Bundan sonra ki süreç nedir? Halk oylaması, yani referandum. Demokrasinin en güzel şekilde işleneceği uygulama…
Yıllarca demokrasi diye yırtınan zümreye baktığımız zaman bu referandum olayını dahi istemediğini görüyoruz? Peki neden? Hani demokrasi, hani cumhuriyet? Hani vatandaşların seçme ve seçilme hakkı! Neden bu ikilem? Neden bu kargaşa ortamına gayret ediliyor? Gerçekten bazen anlamakta zorlanıyorum…
Sonuçta bu iş halka sunulacak. Yani bize… Biz ne dersek o olacak. Elbette ki muhalefet olacak. Uygun görmediği şeyi ret edecek, kabul etmeyecek. Buraya kadar herhangi bir sorun yok. Sonuçta iktidar oluşunu, muhalefetin varlığına borçlu sonuçta.
Sıkıntı yaşanılan nokta şu: bu değişiklik çalışması sadece iktidarın çalışması olmadı. Ak Partinin herhangi bir dayatması da söz konusu olmadı. Sn. Bahçelinin liderliğini yaptığı Milliyetçi Hareket Partisi ile birlikte ülkenin yeniden inşası için çalışmalar yapıldı. İktidar ve muhalefet el ele vererek bu ülke için bir şeyler ortaya koyma gayreti taşıdılar.
Dost meclislerinde ve kendi sosyal ağlarımda sürekli ifade ettiğim bir husus var. Siyasi nezaket ve zarafet...
Devlet Bahçeli beyefendinin partisi muhalefet parti olmasına rağmen bu nezaketi ve zarafeti çok güzel bir şekilde ortaya koydu. Darısı hepimizin başına olsun.
Başbakanımız sn. Binali Yıldırım Bey ile Devlet beyin aynı karede yer alması birilerini kızdırmış olacak ki, son derece ahlaktan uzak ithamlarda bulunmaya başladılar. Yazık…
Çok yazık…
Liderlerimiz ne kadar çalışsa da çalışsın sonucu yine biz vereceğiz. Çünkü biz halkız, cumhuruz. Onun için kendi başkanımızın nasıl seçileceğini veya seçilmeyeceğini yine biz karar kılacağız. O zaman lütfen hakaret, küfür ve saldırmadan herkes kendi fikrini öne çıkarsın.

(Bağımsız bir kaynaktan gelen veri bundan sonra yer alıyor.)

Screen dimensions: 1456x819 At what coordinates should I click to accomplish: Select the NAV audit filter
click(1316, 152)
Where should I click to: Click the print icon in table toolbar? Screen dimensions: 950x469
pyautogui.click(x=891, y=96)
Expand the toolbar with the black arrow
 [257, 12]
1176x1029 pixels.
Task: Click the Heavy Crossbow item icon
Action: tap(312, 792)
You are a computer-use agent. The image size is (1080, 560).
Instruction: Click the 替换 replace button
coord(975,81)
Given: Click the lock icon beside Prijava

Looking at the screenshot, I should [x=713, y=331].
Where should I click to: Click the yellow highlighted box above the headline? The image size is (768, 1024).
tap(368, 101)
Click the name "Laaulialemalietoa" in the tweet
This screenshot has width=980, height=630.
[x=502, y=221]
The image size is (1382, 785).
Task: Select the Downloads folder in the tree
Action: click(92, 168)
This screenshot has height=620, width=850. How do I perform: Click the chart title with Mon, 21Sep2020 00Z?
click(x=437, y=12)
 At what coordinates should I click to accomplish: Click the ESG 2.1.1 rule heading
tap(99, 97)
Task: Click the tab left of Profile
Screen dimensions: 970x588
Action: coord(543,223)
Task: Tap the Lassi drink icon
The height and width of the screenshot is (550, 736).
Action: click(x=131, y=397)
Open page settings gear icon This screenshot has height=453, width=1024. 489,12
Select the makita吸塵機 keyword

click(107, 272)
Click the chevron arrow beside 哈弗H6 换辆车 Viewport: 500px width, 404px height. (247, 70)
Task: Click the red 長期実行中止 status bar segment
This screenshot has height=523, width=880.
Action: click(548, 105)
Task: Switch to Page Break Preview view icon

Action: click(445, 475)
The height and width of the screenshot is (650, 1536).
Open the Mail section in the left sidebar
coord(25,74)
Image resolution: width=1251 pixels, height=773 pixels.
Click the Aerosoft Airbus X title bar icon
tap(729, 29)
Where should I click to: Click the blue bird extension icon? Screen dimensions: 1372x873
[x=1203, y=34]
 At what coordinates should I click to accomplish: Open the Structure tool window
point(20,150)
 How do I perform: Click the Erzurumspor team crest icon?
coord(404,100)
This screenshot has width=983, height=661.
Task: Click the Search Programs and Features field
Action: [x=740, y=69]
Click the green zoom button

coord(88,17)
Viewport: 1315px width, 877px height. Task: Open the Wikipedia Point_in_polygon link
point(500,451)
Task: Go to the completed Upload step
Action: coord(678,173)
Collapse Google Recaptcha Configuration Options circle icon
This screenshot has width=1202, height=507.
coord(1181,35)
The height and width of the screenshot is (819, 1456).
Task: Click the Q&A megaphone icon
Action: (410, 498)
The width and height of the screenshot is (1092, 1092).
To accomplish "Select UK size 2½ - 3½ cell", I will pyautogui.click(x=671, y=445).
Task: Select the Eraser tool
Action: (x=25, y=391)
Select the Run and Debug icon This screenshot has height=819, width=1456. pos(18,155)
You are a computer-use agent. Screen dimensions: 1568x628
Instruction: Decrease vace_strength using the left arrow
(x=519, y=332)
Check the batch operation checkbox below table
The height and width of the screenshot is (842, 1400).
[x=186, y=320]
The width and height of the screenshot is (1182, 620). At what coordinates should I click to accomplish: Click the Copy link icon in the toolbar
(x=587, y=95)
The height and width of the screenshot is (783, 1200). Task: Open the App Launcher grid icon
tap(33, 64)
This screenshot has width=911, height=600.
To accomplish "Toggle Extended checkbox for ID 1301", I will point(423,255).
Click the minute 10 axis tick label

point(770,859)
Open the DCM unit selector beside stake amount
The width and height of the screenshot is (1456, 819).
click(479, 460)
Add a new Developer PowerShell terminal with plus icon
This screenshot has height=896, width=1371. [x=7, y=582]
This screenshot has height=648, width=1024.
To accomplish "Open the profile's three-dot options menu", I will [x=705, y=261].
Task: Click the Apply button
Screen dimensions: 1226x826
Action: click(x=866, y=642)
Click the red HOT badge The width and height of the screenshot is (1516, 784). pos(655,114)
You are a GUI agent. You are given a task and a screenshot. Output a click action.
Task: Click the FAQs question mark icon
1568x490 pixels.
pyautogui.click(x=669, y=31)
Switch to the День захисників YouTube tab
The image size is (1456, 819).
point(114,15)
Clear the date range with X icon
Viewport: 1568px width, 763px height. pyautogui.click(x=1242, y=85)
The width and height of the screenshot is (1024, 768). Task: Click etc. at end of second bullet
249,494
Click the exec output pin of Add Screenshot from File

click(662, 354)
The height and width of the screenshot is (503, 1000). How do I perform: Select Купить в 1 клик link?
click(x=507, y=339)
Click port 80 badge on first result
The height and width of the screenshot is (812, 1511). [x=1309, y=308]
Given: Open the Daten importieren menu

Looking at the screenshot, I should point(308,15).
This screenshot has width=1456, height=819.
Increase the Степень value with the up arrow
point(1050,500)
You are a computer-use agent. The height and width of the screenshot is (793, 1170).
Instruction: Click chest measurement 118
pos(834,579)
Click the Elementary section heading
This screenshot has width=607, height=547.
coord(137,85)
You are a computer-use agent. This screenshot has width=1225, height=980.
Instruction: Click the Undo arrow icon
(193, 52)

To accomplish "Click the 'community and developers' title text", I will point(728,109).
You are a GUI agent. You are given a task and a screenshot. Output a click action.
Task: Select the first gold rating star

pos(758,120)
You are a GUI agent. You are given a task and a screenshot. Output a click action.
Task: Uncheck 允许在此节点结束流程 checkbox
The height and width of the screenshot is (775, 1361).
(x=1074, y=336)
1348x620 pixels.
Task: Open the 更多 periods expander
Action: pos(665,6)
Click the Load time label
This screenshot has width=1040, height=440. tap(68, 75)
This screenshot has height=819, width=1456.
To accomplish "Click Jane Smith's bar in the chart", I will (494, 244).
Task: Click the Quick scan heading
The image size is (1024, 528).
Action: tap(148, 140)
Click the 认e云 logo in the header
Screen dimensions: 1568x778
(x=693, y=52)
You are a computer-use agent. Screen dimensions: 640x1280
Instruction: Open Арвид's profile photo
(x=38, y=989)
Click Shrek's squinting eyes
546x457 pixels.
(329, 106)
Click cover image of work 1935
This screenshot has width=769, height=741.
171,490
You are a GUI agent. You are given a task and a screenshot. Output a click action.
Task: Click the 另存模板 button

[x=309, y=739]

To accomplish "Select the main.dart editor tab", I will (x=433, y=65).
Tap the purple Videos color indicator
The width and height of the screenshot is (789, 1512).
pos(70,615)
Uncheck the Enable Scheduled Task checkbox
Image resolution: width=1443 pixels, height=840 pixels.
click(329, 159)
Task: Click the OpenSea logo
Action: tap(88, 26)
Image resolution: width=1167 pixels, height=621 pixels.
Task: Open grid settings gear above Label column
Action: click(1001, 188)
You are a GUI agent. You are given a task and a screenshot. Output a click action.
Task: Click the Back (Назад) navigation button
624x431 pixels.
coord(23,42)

Hayır, diyebilirsiniz, herhangi bir problem yok. Yeter ki, küfretmeden, hakaret etmeden, saldırmadan görüşünüzü dile getirin. Rahat olun, sonuçta cumhur ne derse o olacak…
Cumhuru temsil eden sade bir vatandaş olarak ise benim kararım; vatanımızın bekası ve milletimizin refahı için ‘EVET’ olacaktır.